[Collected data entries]
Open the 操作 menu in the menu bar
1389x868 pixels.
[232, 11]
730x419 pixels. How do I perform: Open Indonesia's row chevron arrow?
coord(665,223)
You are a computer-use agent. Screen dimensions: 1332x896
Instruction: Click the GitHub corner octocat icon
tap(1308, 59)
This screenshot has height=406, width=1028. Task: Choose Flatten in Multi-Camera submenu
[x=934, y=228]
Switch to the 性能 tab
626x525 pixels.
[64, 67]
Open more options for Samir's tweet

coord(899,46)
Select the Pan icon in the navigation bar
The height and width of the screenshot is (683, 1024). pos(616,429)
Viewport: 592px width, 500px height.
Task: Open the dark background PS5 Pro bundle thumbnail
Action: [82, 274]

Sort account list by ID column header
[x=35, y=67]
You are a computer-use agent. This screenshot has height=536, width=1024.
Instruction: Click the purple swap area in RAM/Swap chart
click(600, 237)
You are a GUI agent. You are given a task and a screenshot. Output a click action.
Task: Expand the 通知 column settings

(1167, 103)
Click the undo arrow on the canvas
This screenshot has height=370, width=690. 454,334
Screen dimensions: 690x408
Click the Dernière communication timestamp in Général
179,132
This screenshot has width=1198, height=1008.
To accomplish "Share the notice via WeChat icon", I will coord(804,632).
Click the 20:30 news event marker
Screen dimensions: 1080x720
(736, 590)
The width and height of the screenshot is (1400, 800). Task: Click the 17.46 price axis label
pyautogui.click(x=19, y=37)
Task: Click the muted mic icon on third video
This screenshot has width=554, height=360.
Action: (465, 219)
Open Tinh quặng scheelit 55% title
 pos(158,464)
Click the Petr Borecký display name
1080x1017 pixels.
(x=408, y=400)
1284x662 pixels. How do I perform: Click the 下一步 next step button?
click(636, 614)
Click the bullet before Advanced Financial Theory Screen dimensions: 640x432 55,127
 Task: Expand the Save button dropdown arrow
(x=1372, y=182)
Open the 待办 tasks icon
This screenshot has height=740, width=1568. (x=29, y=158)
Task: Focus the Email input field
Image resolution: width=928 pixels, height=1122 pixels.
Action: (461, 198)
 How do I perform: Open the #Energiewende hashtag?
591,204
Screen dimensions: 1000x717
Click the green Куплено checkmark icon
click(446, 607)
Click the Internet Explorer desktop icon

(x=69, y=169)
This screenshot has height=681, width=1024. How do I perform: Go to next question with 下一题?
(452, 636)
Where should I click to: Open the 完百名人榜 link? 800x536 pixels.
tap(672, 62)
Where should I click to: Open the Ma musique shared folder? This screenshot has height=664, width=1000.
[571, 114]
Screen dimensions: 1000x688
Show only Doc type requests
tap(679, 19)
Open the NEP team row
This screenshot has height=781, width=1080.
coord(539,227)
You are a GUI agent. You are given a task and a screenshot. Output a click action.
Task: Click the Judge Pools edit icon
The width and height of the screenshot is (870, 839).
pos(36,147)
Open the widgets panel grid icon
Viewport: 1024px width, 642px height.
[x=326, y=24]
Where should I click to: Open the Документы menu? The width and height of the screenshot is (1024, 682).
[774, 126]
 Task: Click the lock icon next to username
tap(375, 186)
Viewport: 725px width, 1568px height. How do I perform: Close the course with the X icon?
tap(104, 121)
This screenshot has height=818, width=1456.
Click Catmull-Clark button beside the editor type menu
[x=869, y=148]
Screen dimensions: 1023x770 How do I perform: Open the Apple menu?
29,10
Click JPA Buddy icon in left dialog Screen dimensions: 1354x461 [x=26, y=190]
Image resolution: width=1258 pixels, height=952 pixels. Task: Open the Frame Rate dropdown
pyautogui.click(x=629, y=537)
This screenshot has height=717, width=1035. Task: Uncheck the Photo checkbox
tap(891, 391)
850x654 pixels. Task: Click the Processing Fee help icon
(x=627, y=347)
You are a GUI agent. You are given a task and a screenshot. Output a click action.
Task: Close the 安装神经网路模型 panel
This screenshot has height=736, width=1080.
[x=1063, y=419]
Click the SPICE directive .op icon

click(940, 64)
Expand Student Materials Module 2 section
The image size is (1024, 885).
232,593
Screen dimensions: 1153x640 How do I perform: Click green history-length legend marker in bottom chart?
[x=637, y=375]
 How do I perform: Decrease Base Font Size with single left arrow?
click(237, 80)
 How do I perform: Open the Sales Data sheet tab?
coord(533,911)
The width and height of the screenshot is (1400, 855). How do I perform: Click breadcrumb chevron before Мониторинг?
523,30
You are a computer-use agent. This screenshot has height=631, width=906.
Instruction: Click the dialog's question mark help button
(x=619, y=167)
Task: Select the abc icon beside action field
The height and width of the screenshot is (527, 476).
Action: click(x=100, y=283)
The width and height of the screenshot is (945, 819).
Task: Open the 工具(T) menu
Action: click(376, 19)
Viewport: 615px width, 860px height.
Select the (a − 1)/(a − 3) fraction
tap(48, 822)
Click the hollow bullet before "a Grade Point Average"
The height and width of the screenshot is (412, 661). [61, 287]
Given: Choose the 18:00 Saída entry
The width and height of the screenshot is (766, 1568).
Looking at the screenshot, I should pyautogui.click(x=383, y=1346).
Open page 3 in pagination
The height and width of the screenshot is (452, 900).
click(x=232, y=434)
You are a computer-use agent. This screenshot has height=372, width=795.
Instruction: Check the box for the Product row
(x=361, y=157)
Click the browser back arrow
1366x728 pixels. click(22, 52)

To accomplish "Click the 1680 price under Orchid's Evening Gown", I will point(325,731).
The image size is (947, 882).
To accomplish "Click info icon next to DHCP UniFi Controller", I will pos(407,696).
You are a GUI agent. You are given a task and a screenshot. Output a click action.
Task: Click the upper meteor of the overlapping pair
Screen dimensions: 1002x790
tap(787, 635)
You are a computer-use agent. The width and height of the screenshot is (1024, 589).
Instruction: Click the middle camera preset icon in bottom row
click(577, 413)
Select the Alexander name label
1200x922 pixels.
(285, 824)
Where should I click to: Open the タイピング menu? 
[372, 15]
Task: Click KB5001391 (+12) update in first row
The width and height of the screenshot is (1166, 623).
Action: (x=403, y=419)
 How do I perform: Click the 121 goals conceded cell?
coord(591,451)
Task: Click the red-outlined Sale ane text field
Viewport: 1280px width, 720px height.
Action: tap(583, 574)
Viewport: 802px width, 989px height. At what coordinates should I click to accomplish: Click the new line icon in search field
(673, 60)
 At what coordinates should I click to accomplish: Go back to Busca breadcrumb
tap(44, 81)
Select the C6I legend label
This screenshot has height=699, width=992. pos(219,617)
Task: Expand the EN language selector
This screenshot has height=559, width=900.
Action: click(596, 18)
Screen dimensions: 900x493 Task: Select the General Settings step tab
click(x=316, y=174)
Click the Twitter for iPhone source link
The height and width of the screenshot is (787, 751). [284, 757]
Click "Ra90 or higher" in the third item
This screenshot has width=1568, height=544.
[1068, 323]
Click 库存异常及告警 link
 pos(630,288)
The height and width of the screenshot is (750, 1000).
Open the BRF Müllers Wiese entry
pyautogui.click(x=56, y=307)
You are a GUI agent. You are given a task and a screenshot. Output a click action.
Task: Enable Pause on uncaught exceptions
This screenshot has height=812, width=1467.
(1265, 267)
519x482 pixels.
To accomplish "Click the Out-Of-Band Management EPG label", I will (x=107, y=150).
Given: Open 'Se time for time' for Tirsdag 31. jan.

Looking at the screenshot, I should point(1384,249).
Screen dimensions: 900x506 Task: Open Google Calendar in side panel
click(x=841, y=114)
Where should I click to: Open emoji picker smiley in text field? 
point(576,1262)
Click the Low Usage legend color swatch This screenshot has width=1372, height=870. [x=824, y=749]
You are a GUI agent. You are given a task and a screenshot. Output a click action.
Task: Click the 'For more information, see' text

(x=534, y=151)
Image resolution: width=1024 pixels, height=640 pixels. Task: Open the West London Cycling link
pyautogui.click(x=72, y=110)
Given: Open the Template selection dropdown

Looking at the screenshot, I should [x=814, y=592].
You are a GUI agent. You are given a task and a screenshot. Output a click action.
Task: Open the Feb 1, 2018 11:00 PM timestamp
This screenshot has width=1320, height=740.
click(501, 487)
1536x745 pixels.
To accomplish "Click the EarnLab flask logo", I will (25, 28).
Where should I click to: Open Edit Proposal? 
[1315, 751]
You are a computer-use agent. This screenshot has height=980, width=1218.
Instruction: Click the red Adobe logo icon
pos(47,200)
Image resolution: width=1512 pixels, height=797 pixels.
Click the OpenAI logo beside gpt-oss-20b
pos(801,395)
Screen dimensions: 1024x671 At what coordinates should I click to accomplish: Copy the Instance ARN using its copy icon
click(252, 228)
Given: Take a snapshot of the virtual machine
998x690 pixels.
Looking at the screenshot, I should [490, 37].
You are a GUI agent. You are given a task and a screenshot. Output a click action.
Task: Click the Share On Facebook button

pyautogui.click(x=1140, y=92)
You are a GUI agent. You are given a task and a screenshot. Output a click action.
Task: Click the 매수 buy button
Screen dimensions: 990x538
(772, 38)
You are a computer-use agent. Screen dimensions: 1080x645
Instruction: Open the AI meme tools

GOAL OF THE EXERCISE: Would you retype the lines above from the one with "Sort account list by ID column header" down to the one with "This screenshot has width=1198, height=1008.", word for word, both ends included and no other lines?

WRITTEN RESPONSE:
Sort account list by ID column header
[x=35, y=67]
You are a computer-use agent. This screenshot has height=536, width=1024.
Instruction: Click the purple swap area in RAM/Swap chart
click(600, 237)
You are a GUI agent. You are given a task and a screenshot. Output a click action.
Task: Expand the 通知 column settings

(1167, 103)
Click the undo arrow on the canvas
This screenshot has height=370, width=690. 454,334
Screen dimensions: 690x408
Click the Dernière communication timestamp in Général
179,132
This screenshot has width=1198, height=1008.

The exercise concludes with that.